You can find all the cycles in a component of a graph by doing a DFS and finding all back edges (eg here ). 您可以通过执行DFS并找到所有后边缘(例如here )来找到图形组件中的所有循环。 This is an
O(n + m)
operation. 这是
O(n + m)
运算。
In the worst case, you could build a hash table (set) of all the nodes in the cycle and just check the connections of every node against it. 在最坏的情况下,您可以为循环中的所有节点构建一个哈希表(集合),然后仅对照该节点检查每个节点的连接。 There is no additional cost to building the hash table in terms of complexity, since you can do it while you unwind the stack that created the cycle and insertions are O(1), but checking against it may be expensive since the number of edges per node is indeterminate.

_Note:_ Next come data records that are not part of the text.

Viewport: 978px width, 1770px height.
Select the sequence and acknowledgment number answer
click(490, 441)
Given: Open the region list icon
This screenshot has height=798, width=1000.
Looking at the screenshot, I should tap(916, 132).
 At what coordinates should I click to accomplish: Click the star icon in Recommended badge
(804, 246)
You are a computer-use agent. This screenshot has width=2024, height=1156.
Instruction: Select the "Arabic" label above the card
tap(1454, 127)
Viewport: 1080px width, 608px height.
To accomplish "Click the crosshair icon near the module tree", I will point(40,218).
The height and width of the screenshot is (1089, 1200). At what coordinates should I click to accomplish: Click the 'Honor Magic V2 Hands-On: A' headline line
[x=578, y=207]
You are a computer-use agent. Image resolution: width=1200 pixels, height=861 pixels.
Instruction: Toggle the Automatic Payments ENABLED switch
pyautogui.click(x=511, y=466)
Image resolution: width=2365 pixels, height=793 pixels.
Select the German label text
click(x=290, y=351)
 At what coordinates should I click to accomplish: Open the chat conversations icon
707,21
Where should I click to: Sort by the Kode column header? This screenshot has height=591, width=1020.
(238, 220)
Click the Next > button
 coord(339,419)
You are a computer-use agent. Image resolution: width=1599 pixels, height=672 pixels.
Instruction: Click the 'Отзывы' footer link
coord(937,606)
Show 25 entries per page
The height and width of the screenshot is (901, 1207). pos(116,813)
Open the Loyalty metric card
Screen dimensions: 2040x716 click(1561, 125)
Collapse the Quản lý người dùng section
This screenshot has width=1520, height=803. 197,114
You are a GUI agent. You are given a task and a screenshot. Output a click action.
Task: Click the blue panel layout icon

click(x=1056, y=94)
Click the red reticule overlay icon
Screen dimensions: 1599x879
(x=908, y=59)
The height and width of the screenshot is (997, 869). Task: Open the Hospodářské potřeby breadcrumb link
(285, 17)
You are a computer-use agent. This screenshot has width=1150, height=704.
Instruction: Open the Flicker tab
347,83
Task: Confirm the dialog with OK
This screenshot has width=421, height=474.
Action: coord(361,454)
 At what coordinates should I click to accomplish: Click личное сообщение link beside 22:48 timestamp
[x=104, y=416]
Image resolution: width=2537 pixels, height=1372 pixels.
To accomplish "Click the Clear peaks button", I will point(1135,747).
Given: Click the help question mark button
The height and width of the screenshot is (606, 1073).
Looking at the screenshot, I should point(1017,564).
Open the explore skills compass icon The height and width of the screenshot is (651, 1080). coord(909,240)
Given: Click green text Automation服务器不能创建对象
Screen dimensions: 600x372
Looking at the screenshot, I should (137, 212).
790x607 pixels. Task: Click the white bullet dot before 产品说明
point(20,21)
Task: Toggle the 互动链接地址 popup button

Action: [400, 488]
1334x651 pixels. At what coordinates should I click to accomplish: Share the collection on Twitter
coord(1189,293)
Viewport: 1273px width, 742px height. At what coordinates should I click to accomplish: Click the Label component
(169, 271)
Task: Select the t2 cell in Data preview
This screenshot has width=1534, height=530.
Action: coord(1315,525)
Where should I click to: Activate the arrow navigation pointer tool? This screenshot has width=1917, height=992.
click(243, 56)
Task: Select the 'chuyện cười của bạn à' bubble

就复杂度而言,构建哈希表没有额外的成本,因为您可以在展开创建循环的堆栈且插入为O(1)的同时进行此操作,但由于每条边的数量多,对其进行检查可能会很昂贵节点不确定。 You can probably filter out a significant number of candidates immediately by marking their connections as you go.
您可以通过标记您的联系来立即过滤掉大量候选人。 I can not think of a fast algorithm to do this at the moment, but I will revisit this question when I do.
我目前无法想到一种快速的算法来执行此操作,但是当我这样做时,我将重新讨论该问题。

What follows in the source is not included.